You can patch your waders, tune up your outboard, lube your reels, and bring a backup rod and reel. A spare outfit kept me kayak fishing, and led to my biggest summer flounder ever, when my primary reel suddenly seized up after too many saltwater drenchings.
Be a Trophy Fisherman, Not a Guy Who’s Just Out Fishing
There’s more to trophy fishing than knowing the best lure to use. It’s a holistic endeavor, and there’s nothing New Age about it. A serious trophy angler won’t:
• Stay up late the night before, watching TV and arranging empties in artful patterns on the coffee table.
• Hit the snooze button half a dozen times the next morning.
• Hunt around for his tackle 10 minutes before he leaves for the water, and then…
• Learn that he’s low on hooks, bait, lures, sunscreen, dip, bug repellent, drinking water, and/or food when he finally does get there.
Get that gear ready, gas up the truck, and hit the sack. Make sure your fishing partner, if you have one, does the same. The only thing worse than driving back home because you forgot your tackle bag is driving back to your buddy’s place because he forgot his.
When you do get on the water, don’t just slip into default mode and cast to promising spots. Pay attention to conditions and adjust accordingly. Subtle increase in wind speed? Maybe you should try a windward shoreline, where bait is getting trapped. High water? Look for areas that are newly flooded, which attract fish. Does a certain insect or baitfish species seem prevalent? Try imitating it, in size if not in color. All of this may sound routine and simplistic, but it’s surprising how many fishermen will stick with one lure, tactic, or location simply because it produced once before, even if that happened during the first Reagan administration.
Careless fishing rarely leads to trophies. Don’t walk right up to what seems to be a good stretch of water—approach it subtly and fish the outer edges first, where a big fish may be patrolling. I spooked one of the biggest stream brown trout I ever saw as I sloppily stumbled down the bank of a central Pennsylvania trout river early one morning. If I’d paused to scan the water from a distance, I would at least have had a shot at him, instead of simply watching his breathtaking iris-size spots wink away into the depths.

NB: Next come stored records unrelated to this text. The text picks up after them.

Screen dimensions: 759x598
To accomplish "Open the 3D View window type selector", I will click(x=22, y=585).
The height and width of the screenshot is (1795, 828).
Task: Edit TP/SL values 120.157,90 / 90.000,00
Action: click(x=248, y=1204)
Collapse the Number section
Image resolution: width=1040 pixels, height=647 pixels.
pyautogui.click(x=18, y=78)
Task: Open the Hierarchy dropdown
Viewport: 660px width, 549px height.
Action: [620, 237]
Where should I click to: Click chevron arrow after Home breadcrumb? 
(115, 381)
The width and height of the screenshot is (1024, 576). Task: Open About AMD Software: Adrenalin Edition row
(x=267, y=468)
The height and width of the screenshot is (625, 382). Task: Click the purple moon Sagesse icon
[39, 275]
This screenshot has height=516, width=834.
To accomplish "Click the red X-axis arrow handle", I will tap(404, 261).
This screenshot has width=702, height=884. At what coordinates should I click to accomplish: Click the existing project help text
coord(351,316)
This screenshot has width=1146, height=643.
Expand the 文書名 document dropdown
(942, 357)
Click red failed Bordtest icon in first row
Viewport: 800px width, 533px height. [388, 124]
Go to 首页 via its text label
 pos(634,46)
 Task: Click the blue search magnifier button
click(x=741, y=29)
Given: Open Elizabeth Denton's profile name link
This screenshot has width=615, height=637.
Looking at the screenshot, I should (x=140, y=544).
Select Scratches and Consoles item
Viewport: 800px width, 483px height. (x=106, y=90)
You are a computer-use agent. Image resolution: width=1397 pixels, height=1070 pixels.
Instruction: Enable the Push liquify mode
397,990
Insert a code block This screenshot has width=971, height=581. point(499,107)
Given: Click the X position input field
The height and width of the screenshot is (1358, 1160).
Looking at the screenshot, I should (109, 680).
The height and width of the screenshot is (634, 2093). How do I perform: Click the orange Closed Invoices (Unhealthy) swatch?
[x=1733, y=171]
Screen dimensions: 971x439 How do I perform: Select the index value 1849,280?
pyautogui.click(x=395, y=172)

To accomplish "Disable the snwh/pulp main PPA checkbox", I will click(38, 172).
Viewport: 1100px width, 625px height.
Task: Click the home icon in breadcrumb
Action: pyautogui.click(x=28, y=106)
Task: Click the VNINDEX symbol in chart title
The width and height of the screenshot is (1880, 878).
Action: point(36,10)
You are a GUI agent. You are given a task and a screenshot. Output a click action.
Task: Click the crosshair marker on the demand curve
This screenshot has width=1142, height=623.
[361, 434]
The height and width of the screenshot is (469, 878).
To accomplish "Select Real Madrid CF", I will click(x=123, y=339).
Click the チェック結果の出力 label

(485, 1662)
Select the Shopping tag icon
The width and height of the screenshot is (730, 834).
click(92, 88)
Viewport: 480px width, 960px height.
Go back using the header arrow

You shouldn’t expect to catch a trophy immediately, or after a few hours, or even after the first day. It’s fishing, after all. Look on that time spent not as a failure but as a learning experience, which you can apply to the rest of the weekend.
If you get tired after several hours of fishing, take a break. Beach the boat, put down the rod, have some coffee and a snack. The time you’ll miss on the water will be more than made up for by the renewed energy and enthusiasm you’ll have when you pick up the rod again.
Finally, always trust your intuition. It’s widely believed that primitive man had a strongly developed sixth sense that helped him hunt animals and defend against raiding enemies, and that this faculty, vestigial as it may be, still exists in us.
On a fishing trip to northern Ontario many years ago, I found a short stretch of the Albany River in late afternoon that, at first, didn’t appear different from the dozen others I’d fished that day—but there was something about the texture of the water there that got my caveman neurons firing. I worked a small white-winged streamer through the deep run, and when the rest of my crew found me and said that they wanted to go back to camp, I dawdled, making a few last casts while they stood on the bank and groused. A minute later my rod doubled, the reel spun, and everyone started shouting. That brookie is still the biggest trout I’ve ever caught.